_Given exercise 1_
Answer these from the excerpt on D'Israeli below:
(a) Which critic's phrase "strategic lowering of sights" does the excerpt borrow?
(b) Which two Enlightenment sceptical thinkers was D'Israeli committed to?
(c) What is the title of the early D'Israeli essay that the excerpt mentions?
_Given exercise 2_
List every person named in the excerpt on D'Israeli below, leaving out D'Israeli himself.
:: Text provided
In opening out literary discussion to such questions through the trope of the subterraneous, D'Israeli performs what Virgil Nemoianu calls a "strategic lowering of sights." Discussing "semi-literary genres" such as travels, diaries, and anatomies, Nemoianu argues that they come into existence primarily as vehicles for approaching the secondary, defined as objects and details outside the reach of the general models of science or philosophy. In putting-different-subjects-on-the-same-level, he explains, such genres enact a gesture asserting a "strategic lowering of sights." (36) D'Israeli himself, defending the "closer knowledge of Research," explicitly advocates a quite literal lowering of sights: "The Researchers are like the inhabitants of a city who live among its ancient edifices, and are in the market-places and the streets: but the theorists, occupied by perspective views, with a more artist-like pencil may impose on us a general resemblance of things; but often shall we find in those shadowy outlines how the real objects are nearly, if not wholly lost" (Miscellanies of Literature 29). Giving voice to the antiquary's characteristic distrust of general narratives and concepts, the passage pits "researchers" operating in the discontinuities of the street against "theorists" seeking the control of perspective views. But D'Israeli's admission that the theorists do after all succeed in producing "a general resemblance of things" even as they ironically lose the "real objects" in the process leads to a more subtle point: the asymmetry of analytic levels whereby the "same" object yields very different representations at distinct levels of analysis, none of which can rule one another out. Summing up this situation, much canvassed among historiographers, Siegfried Kracauer gives it memorable articulation when pondering the relationship between a historical idea and the historical materials it expresses: "While it is always possible to proceed from an idea down to its underlying material, the reverse way from the material up to the idea is by no means a straight route.... You will have to jump to capture it." (37)
Antiquary-miscellanists like D'Israeli are those who make apparent that "jump," proliferating particulars so as to disturb the security of the "straight route." To induce a certain discomfort in the idea or general narrative and, crucially, to maintain a density of particulars allowing, at least potentially, for other routes is the justification for projects such as his own. This is not to suggest that D'Israeli was a proto-postmodernist; on the contrary, he was very much a quietist late Enlightenment man of his time. But his commitment to Enlightenment sceptical thinkers like Pierre Bayle and Moses Mendelssohn on the one hand, along with his antiquarian attraction to fragments and "curious" materials on the other, means that general ideas and narratives typically either failed to interest him or appeared as objects of distrust. "Few writers," Benjamin Disraeli comments, "have been more successful in inducing us to pause before we accepted without a scruple the traditionary opinion that has distorted a fact or calumniated a character" ("On the Life and Writings of Mr. Disraeli," Curiosities 50). The provocative title of an early essay, "Historical Characters are False Representations of Nature" helps make the son's point. D'Israeli's essay itself pursues a standard antiquarian argument about the deceptive rhetorical power of historical narratives, but it is animated by a stress on how history's focus on a few glamorous figures distorts the socially valuable energies of sympathy: "If it were possible to read the histories of those who are doomed to have no historian, and to glance into those domestic journals, as well as into national archives we should then perceive the unjust prodigality of our sympathy to those few names, which eloquence has adorned with all the seduction of her graces" (Miscellanies 68-69).
::::
:: Given data
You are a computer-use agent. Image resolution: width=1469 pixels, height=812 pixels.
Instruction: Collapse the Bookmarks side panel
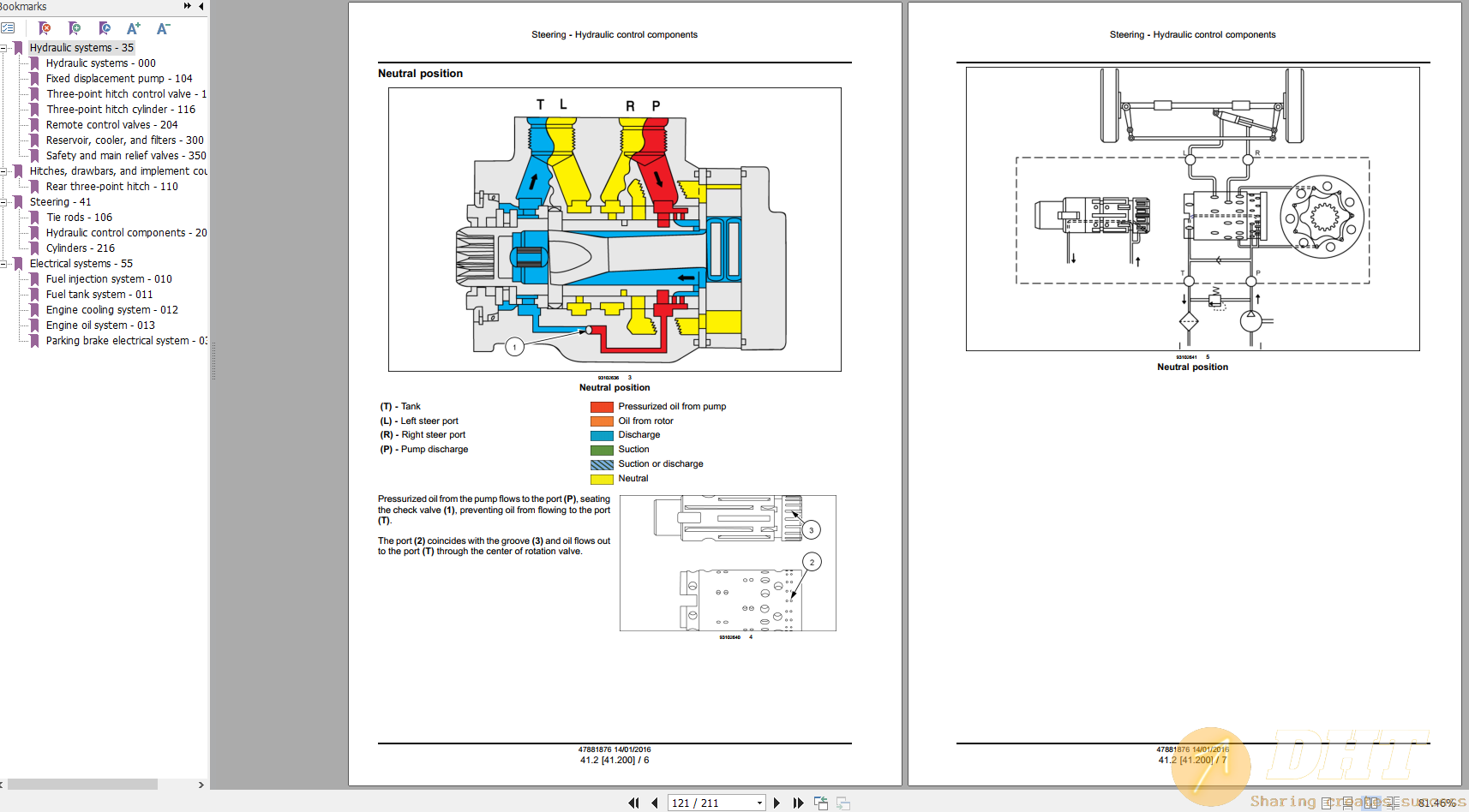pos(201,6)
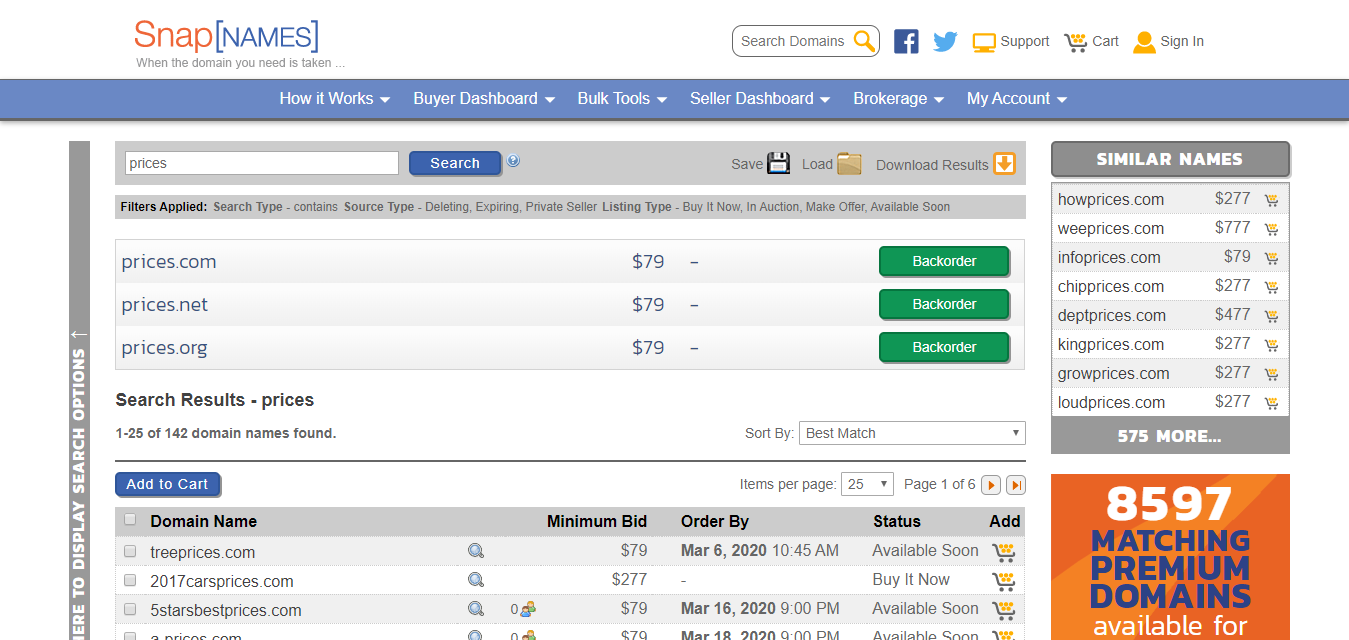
::::
_Correct response 1_
(a) Virgil Nemoianu
(b) Pierre Bayle and Moses Mendelssohn
(c) "Historical Characters are False Representations of Nature"

_Correct response 2_
Virgil Nemoianu
Siegfried Kracauer
Pierre Bayle
Moses Mendelssohn
Benjamin Disraeli